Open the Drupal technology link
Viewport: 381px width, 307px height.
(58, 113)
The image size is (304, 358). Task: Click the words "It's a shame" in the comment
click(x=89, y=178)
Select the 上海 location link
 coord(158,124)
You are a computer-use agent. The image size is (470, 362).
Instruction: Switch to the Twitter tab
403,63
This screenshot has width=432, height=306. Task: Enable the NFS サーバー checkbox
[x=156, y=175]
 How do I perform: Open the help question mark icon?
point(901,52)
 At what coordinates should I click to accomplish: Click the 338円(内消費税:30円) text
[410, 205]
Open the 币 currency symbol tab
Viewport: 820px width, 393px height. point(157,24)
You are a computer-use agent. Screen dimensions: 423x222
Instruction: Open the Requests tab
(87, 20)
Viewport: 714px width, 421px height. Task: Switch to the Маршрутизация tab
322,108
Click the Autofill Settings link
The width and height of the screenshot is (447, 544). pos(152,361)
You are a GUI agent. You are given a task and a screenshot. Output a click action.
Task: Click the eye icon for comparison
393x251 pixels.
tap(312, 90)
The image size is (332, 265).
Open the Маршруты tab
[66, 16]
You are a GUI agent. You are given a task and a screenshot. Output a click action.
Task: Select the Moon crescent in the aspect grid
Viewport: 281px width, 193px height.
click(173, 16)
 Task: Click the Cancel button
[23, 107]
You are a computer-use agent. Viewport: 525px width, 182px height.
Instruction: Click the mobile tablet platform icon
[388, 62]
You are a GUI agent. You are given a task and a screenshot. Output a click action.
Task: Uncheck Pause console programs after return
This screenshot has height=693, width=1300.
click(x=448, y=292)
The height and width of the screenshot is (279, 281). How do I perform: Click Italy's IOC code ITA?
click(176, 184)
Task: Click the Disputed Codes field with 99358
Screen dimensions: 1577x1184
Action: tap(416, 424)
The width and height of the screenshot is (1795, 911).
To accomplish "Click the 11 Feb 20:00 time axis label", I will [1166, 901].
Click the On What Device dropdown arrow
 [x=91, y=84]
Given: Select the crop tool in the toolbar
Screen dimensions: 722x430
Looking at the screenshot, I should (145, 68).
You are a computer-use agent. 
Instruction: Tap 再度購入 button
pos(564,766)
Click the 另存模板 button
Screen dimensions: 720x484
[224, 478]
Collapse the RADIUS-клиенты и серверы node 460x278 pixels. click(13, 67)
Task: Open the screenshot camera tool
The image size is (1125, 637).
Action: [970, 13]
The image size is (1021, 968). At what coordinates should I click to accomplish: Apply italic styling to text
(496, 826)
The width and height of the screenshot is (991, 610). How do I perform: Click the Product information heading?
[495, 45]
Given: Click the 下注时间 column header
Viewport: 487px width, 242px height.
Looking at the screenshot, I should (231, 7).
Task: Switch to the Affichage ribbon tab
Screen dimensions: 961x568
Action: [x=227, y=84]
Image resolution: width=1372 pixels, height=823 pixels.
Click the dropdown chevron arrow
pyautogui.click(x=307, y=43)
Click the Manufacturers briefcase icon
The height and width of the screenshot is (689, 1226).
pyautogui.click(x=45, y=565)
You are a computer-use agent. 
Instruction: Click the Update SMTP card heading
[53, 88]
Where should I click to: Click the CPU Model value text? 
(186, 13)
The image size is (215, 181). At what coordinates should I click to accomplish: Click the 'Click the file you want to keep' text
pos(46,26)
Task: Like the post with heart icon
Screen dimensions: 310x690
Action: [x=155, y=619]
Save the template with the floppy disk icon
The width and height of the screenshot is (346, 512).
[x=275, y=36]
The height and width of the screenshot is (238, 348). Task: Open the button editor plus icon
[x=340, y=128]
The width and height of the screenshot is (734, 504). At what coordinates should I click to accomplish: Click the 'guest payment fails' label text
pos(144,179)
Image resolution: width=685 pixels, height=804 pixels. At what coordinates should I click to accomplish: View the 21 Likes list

—————

**Exercise goal**
Where in the entries above does the word "resolution" appear? Copy each line that has it.

**Response to this task**
Image resolution: width=1372 pixels, height=823 pixels.
Image resolution: width=685 pixels, height=804 pixels. At what coordinates should I click to accomplish: View the 21 Likes list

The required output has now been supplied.